[Stored data Boundary: Start]
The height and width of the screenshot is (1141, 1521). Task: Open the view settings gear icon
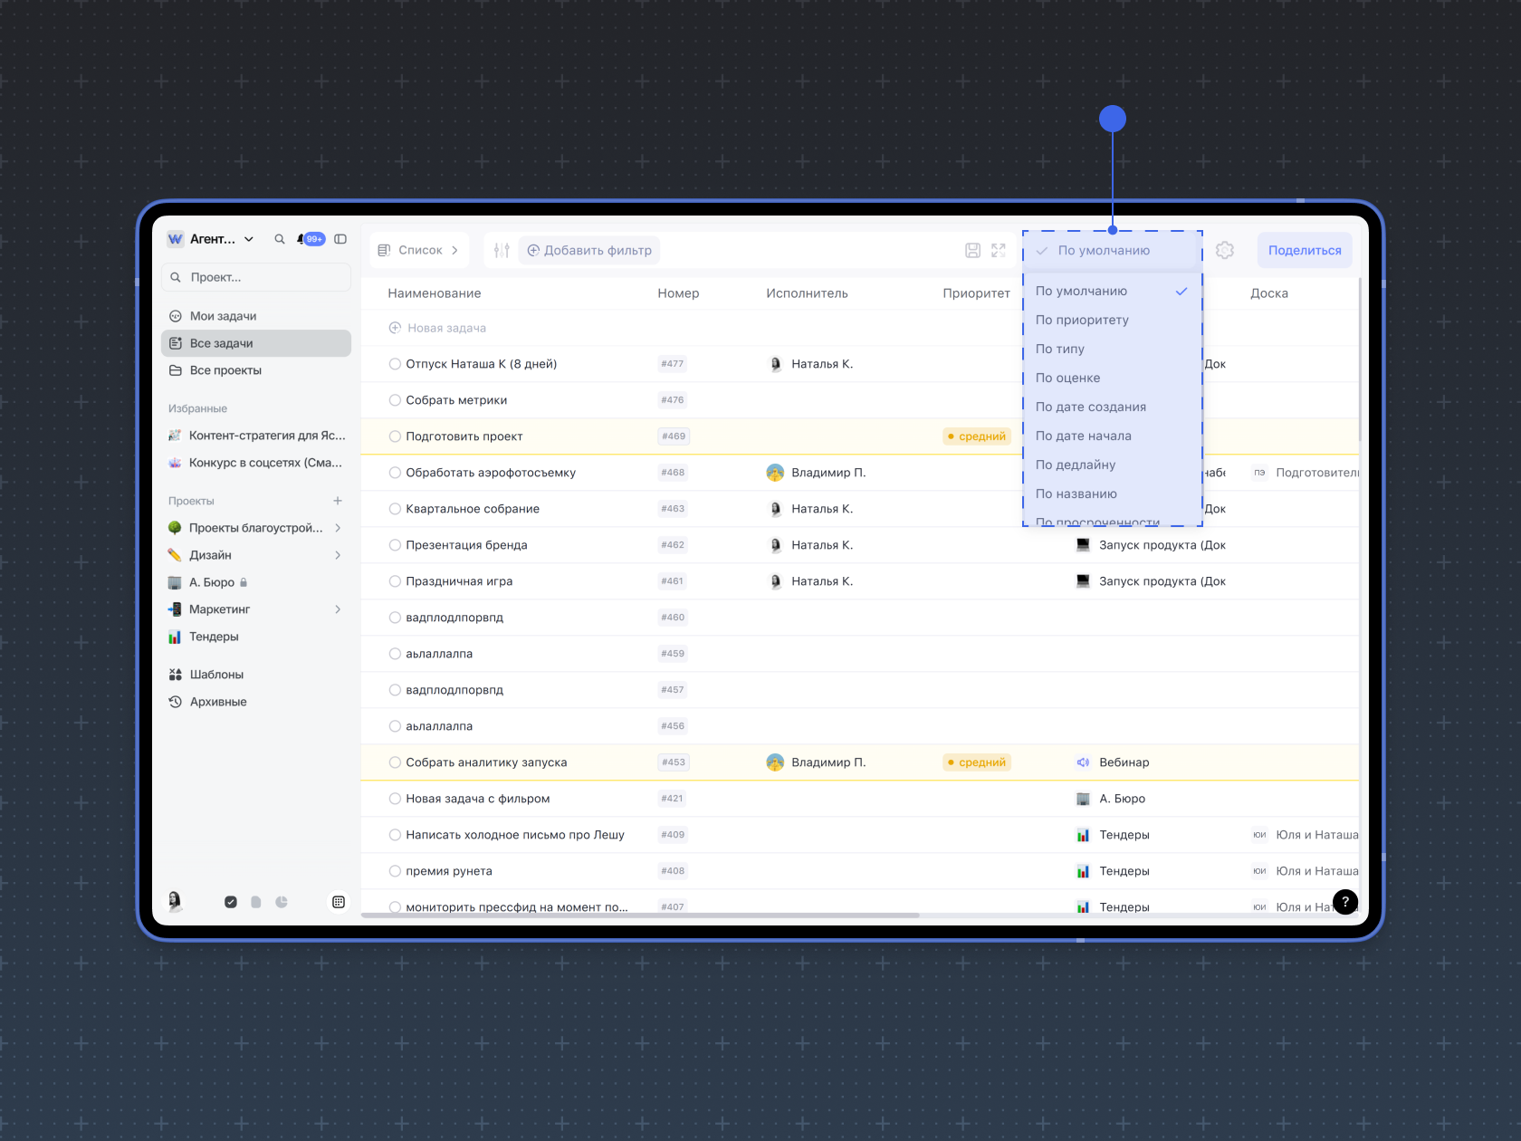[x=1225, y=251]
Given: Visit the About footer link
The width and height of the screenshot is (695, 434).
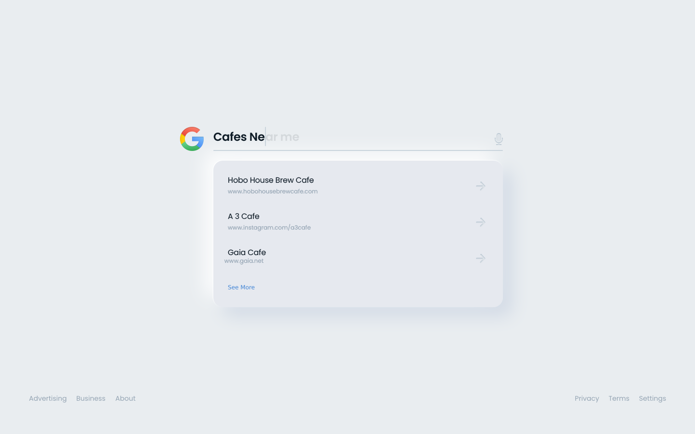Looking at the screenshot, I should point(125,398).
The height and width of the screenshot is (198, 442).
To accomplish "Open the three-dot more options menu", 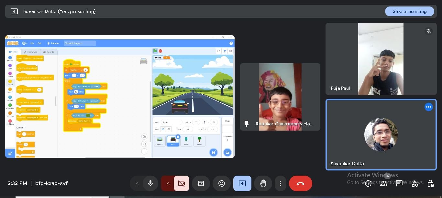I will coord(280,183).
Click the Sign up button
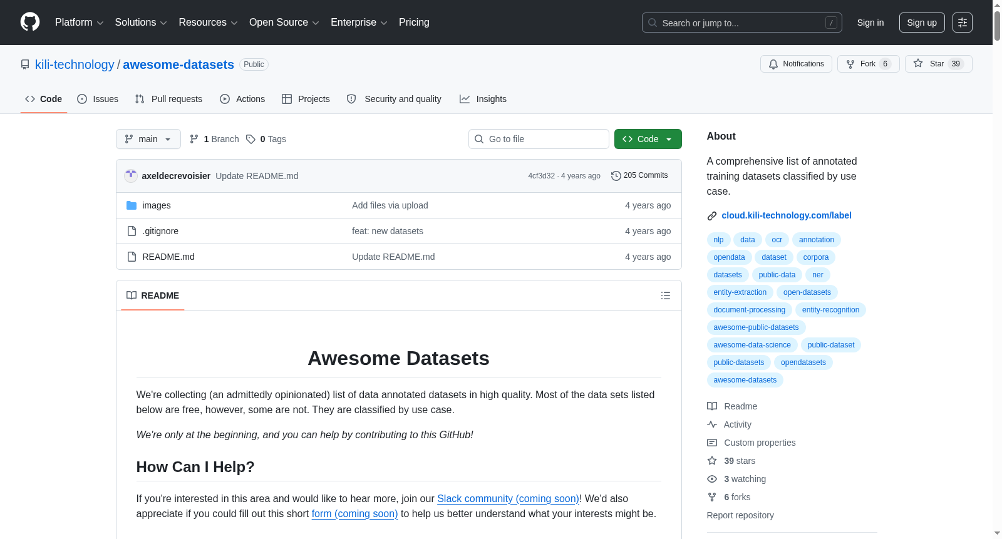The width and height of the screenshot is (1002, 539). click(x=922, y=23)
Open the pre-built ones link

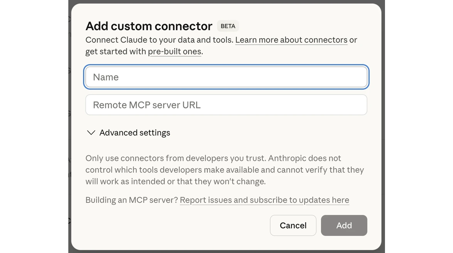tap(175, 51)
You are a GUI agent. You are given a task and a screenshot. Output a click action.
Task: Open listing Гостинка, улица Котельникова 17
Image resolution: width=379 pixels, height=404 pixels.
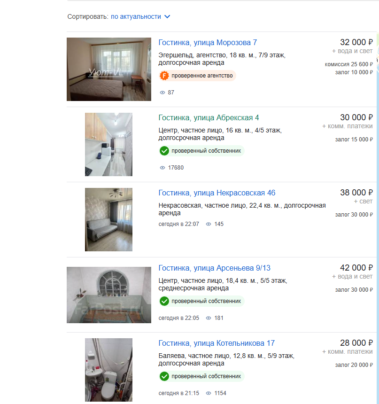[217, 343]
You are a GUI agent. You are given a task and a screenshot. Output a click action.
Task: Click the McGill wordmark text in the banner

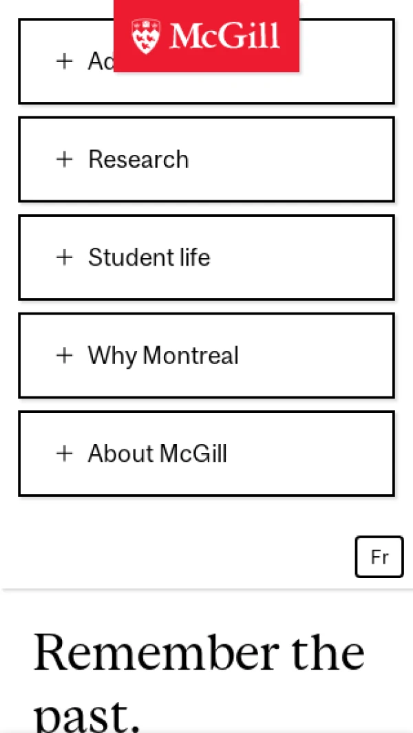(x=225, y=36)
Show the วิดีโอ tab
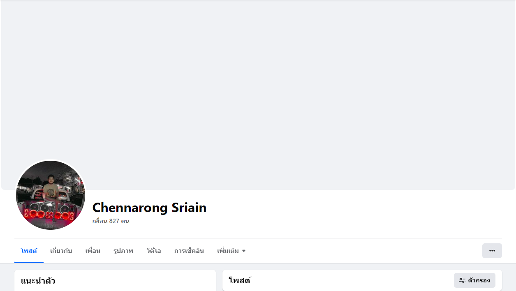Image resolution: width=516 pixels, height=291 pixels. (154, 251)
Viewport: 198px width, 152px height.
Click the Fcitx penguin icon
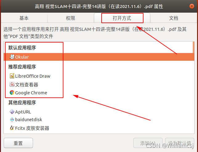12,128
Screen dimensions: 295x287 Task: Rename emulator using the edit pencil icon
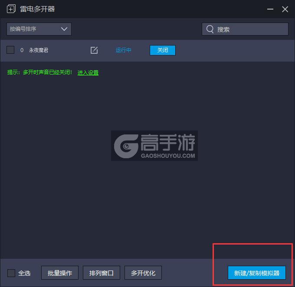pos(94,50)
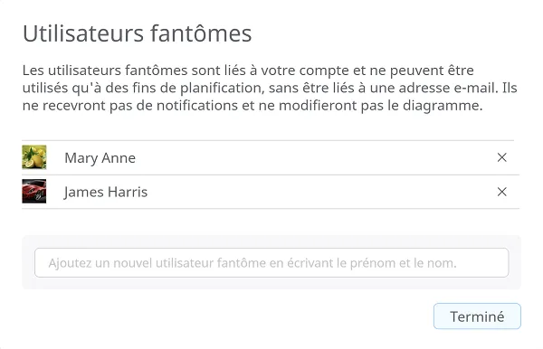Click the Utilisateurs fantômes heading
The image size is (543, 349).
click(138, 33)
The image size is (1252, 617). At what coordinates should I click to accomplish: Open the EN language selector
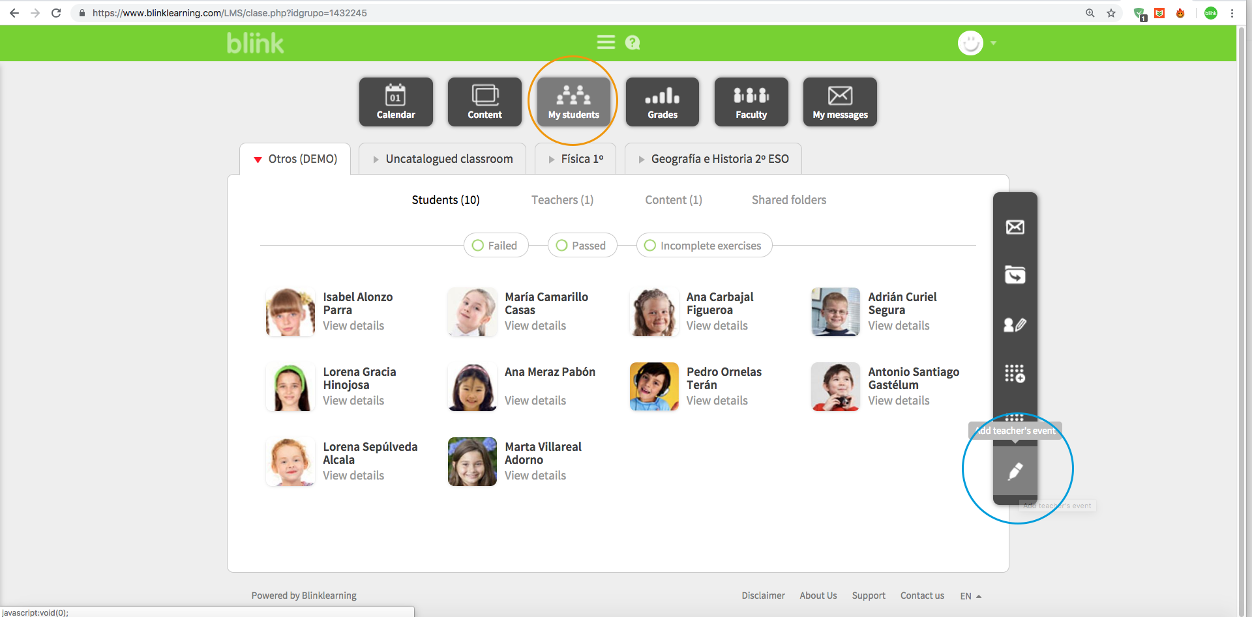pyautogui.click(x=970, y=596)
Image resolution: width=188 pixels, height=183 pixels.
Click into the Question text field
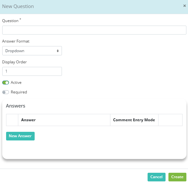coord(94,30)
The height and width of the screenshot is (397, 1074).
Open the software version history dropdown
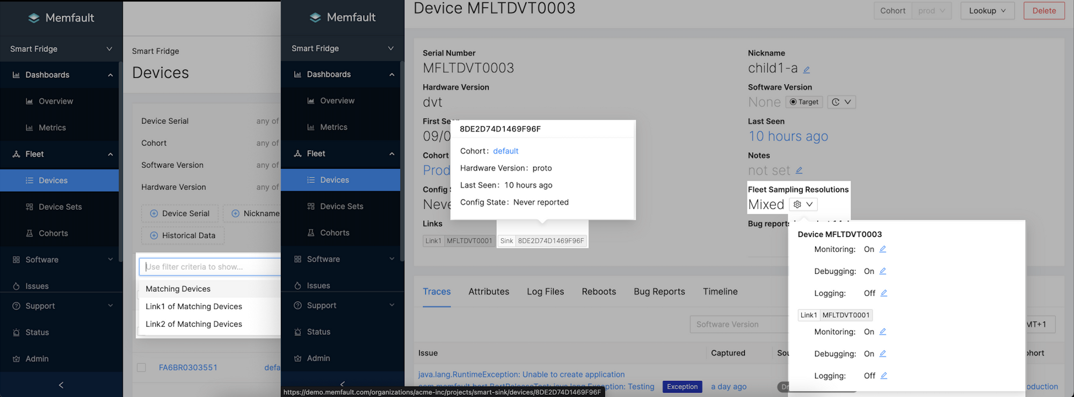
[Stored data Boundary: End]
Please set down the lines from the one with "The image size is (1252, 617)." to the end of the entries above, exactly as they are, and drop every picture.

Answer to the exercise:
The image size is (1252, 617). At what coordinates should I click to accomplish: Open the EN language selector
pyautogui.click(x=970, y=596)
Image resolution: width=188 pixels, height=183 pixels.
Click into the Question text field
coord(94,30)
The height and width of the screenshot is (397, 1074).
Open the software version history dropdown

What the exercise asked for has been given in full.